Look, friends, 9 and a half times out of ten, multi-million dollar corporations like The Edmonton Oilers Entertainment Group control the message. They are very careful which words are passed along, how and by whom. This isn’t at all to insinuate that they, or the reporters transporting the message, are lying. But they are keenly aware what, tactically, is good for business.

In Edmonton, what does that mean…good for business? Well, these days, with the oil patch in the state that it is, the local economy is increasingly being driven by the downtown arena project and the many tentacles reaching from it through the rest of the Ice District. The project and it’s related side-bars are keeping the Edmonton economy putt-ing along, and investors…well…investing.

But pouring all of that capital and concrete into the North Downtown only makes good financial sense if other people (who DON’T work for the Edmonton Oilers) are willing to sink their money into these projects, too.
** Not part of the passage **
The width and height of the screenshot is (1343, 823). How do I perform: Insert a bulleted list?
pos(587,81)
And most smart investors will never throw good money after bad. It has to be a reasonable (READ: Winning) bet.

Does this mean that Nicholson and Chiarelli are not really serious about trading playing previously thought to be in “the core”? No, I believe Bob Nicholson (an honorable man) is being honest with us when he says that if the right package comes along, his new General Manager would have to seriously look at it.

But if you think that has not been the case all along, think again. Everything, for the right price, is always for sale. Of all the cities in which I should not have to point this fact out, it is Edmonton, Alberta. Y’know…the former home of Wayne Gretzky? You remember that business deal, right? Lordy.
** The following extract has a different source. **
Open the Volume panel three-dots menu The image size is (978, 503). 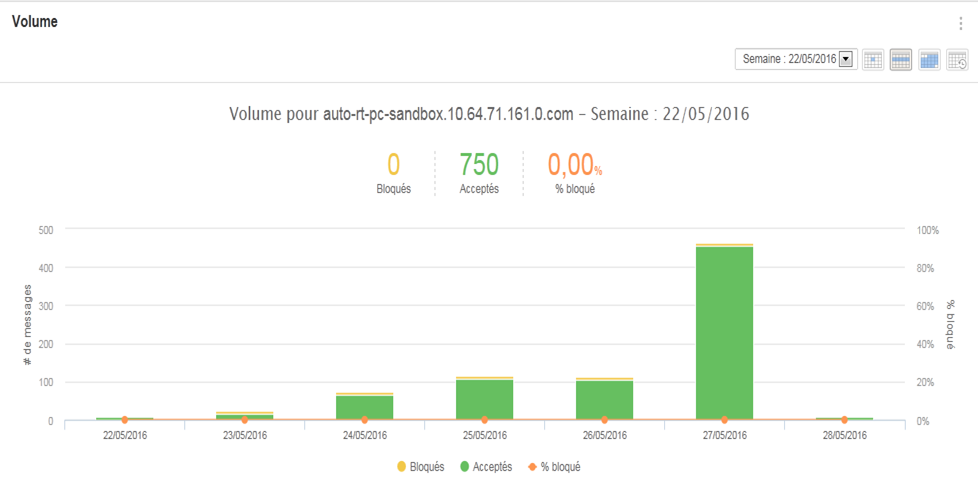(x=960, y=24)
My bet is that while disappointed with where the team is in the standings (these are competitive men with good reputations in the game, after all), the Oilers brass doesn’t think that they are all that far off, really.
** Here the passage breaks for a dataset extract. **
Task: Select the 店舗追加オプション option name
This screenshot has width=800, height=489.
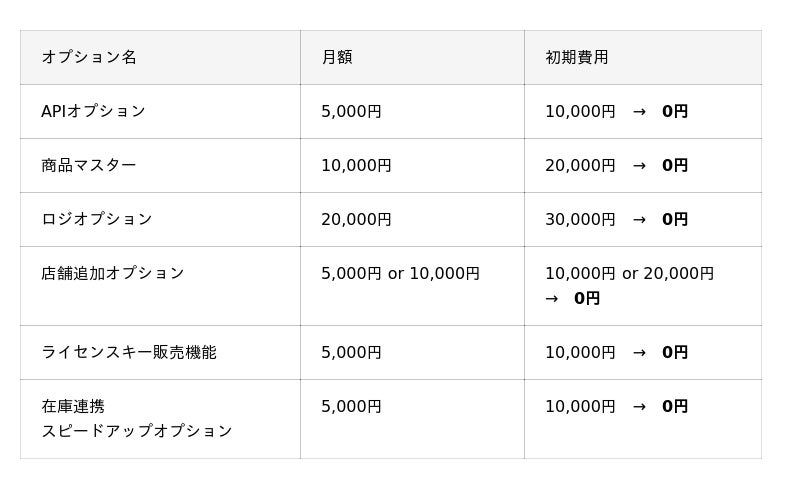Action: point(113,273)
So before they go ahead and consider trading two precious assets like Eberle (the team’s best pure goal scorer) and Nugent-Hopkins (their best 2-way forward), they need to ensure two things:

One, that they can get full value for these assets, if in fact they DO need to move along. A trade has to be “the step to the next level”, and not what acquiring Derek Roy was to this team a year ago. That’s not happening, right now. Both are currently devalued.

Two, that when the players hear that Todd McLellan and Peter Chiarelli are going nowhere, it is understood that this is their problem to solve. The Toronto loss wasn’t as much about talent as it was about will. Or is that “won’t”. Most everything else has changed. It’s the player’s turn, now.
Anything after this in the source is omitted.